On December 24, their first Christmas Eve, Maisonneuve, Jeanne Mance and the settlers prayed to the Virgin Mary for deliverance from the rising waters of the St. Lawrence and La Petite Rivière that threatened to inundate their fort. Maisonneuve built a wooden cross on the point, and promised to carry it to the top of Mount Royal if the flood subsided. It did.

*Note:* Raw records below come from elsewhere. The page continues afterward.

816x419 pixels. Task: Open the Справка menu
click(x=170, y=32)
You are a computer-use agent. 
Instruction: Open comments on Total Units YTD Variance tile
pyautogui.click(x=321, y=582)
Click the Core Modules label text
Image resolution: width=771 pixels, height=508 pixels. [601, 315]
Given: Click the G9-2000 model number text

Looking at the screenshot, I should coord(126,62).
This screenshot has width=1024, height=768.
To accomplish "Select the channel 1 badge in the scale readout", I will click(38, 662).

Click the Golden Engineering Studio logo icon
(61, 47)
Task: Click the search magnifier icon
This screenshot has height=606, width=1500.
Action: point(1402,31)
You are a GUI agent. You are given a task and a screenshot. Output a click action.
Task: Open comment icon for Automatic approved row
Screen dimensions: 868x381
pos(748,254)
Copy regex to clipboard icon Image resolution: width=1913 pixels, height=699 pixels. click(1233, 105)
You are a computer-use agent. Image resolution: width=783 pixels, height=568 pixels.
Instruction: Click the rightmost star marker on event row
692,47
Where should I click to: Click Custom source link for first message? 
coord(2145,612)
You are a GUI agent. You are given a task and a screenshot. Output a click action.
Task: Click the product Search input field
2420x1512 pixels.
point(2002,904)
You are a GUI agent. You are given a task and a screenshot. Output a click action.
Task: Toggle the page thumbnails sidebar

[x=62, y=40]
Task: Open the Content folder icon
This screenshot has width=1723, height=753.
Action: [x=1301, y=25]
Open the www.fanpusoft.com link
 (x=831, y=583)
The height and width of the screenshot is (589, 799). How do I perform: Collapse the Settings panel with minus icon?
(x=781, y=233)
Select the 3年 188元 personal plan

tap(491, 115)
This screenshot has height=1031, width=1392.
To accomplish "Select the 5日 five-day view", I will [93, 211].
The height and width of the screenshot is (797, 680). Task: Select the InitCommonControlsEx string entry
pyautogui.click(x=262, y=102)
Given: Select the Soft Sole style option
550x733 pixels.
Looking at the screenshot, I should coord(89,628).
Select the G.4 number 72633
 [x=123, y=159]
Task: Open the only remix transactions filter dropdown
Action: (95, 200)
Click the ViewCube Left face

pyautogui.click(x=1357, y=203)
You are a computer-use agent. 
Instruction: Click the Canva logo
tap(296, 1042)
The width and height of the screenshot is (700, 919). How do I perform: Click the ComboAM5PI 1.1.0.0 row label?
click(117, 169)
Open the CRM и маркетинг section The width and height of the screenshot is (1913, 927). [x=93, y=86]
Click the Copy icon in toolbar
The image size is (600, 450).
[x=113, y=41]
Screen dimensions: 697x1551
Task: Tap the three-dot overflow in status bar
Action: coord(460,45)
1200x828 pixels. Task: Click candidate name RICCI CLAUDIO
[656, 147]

The following January 6, 1643, de Maisonneuve planted a wooden cross on Mount Royal to offer thanks to God for saving the settlement of Ville Marie from flooding. Today, an illuminated cross marks the spot. Montreal, Quebec

On March 30, 1644, aided by force of 30 settlers, Maisonneuve defeated a large band of marauding Iroquois on the site of present day Place d'Armes; they had massacred several habitant families. After a decade of attacks, he asked for and got a troup of 100 soldiers to help defend Ville Marie against the Iroquois. They arrived on September 22, 1653, along with Marguerite Bourgeoys, who intended to start a school in the settlement; for several years, she could not find enough children of school age because of heavy infant mortality.

Maisonneuvemance.jpg
Maisonneuvecroix.jpg
Villemarie.jpg

The Jesuits also created a number of missions throughout Huronia, most notably Sainte Marie among the Hurons, close to present-day Midland, Ontario, which was begun by Jérôme Lalemant in 1639.

Modern Restoration, Sainte Marie Among the Hurons (Tay Township)

Ste. Marie among the Hurons

The Jesuit priests and their young volunteer assistants lived among the Hurons, learning their language, eating their food, and getting to know their customs. However, their idea was to undermine the aboriginal way of life, rather than to understand and appreciate it. The Hurons tolerated the Jesuits' presence because they wanted to continue and hopefully expand the commercial and military relationship with the French. The Huron were encouraged to be baptized by being offered better trading terms. Later guns and brandy were introduced as tools of "Christianizing." However, once baptized, the Huron were told that they had to completely rid themselves of all their traditional customs and rituals.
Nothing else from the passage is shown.